Workforce Commission Will Assist Disabled Job Training Clients With Voter Registration

Our daily look at Texas headlines.

By Becky FogelFebruary 23, 2018 2:34 pm

The Standard’s news roundup gives you a quick hit of interesting, sometimes irreverent, and breaking news stories from all over the state.

The Texas Workforce Commission says it will provide voter registration services to those with disabilities who receive job assistance from the agency.

The move comes after the TWC was threatened with a lawsuit.

DaLyah Jones, with KUT News in Austin, has more.

In a joint statement, the Texas Workforce Commission and the Texas Secretary of State announced a collaborative effort to provide voter registration services to Texans under the Vocational Rehabilitation program. The Texas Civil Rights Project and disability rights advocacy groups had threatened legal action in a letter to the agency earlier this month, if those policy changes weren’t made.

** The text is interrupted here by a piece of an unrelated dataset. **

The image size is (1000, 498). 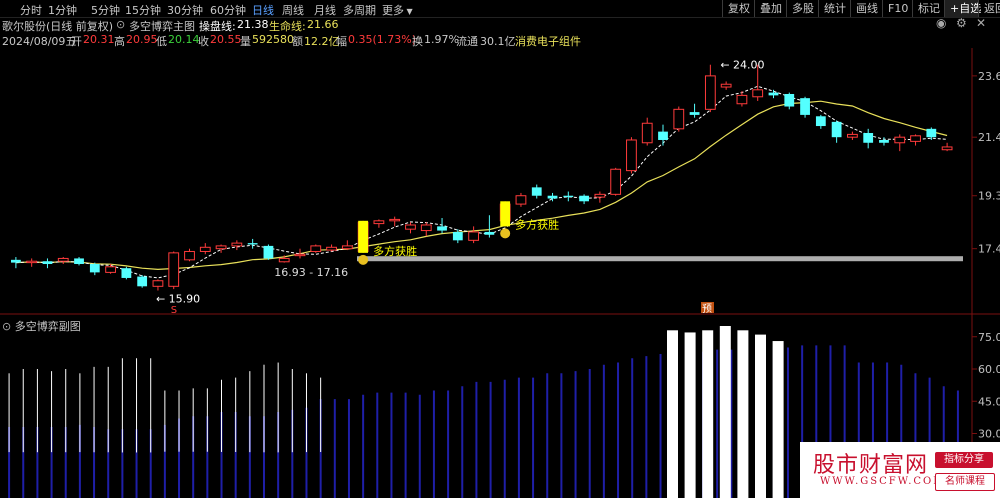 I want to click on watermark-tag-share: 指标分享, so click(x=964, y=460).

In 2016, the Workforce Commission took over vocational rehabilitation services from the Department of Assistive and Rehabilitative Services. But voter registration services were not continued. Advocacy groups say that violated the 1993 National Voter Registration Act.

Keith Ingram is the Director of Elections for the Texas Secretary of State.“The workforce commission will be offering voter registration to all clients of that program in the near future and we will be working with them to get this program up and running as soon as possible.”

The Texas Civil Rights Project says the absence of voter registration services affected over 74,000 people with disabilities each year.




U.S. Senator Ted Cruz of Texas says he isn’t opposed to letting teachers carry a gun in the classroom. The Republican made the comments at the Conservative Political Action Conference on Thursday. There, President Trump’s recent proposal to arm teachers in the wake of last week’s school shooting in Florida came up.

Cruz said it should be up to the individual. “It makes perfect sense that if teachers want to exercise their right to keep and bear and arms that only makes schools safer,” said Cruz. He added,  “I don’t think you should make teachers do that but if a teacher is comfortable and wants to be prepared to defend himself or herself, that’s a good thing.

Cruz’s appearance came amid his reelection bid to hold onto his Senate seat. Early voting in the 2018 party primaries in Texas is currently underway.




A national charter school network with locations in several Texas cities has fired its cofounder after an investigation into several allegations of sexual misconduct. Mike Feinberg started KIPP when he was a teacher in Houston in the 1990s and grew it into a national force.

Laura Isensee with Houston Public Media describes one of the allegations:

In a letter posted online, the superintendent of KIPP Houston and the CEO of the network’s foundation explained why Feinberg was terminated Thursday from the organization he helped found and worked with for over 20 years. The letters says last spring they received an allegation that Feinberg had sexually abused a student in the late 1990s. That prompted KIPP to hire outside investigators who the schools say found it to be credible, though the letter says Feinberg denies any wrongdoing.”

Feinberg did not respond to Houston Public Media’s request for comment.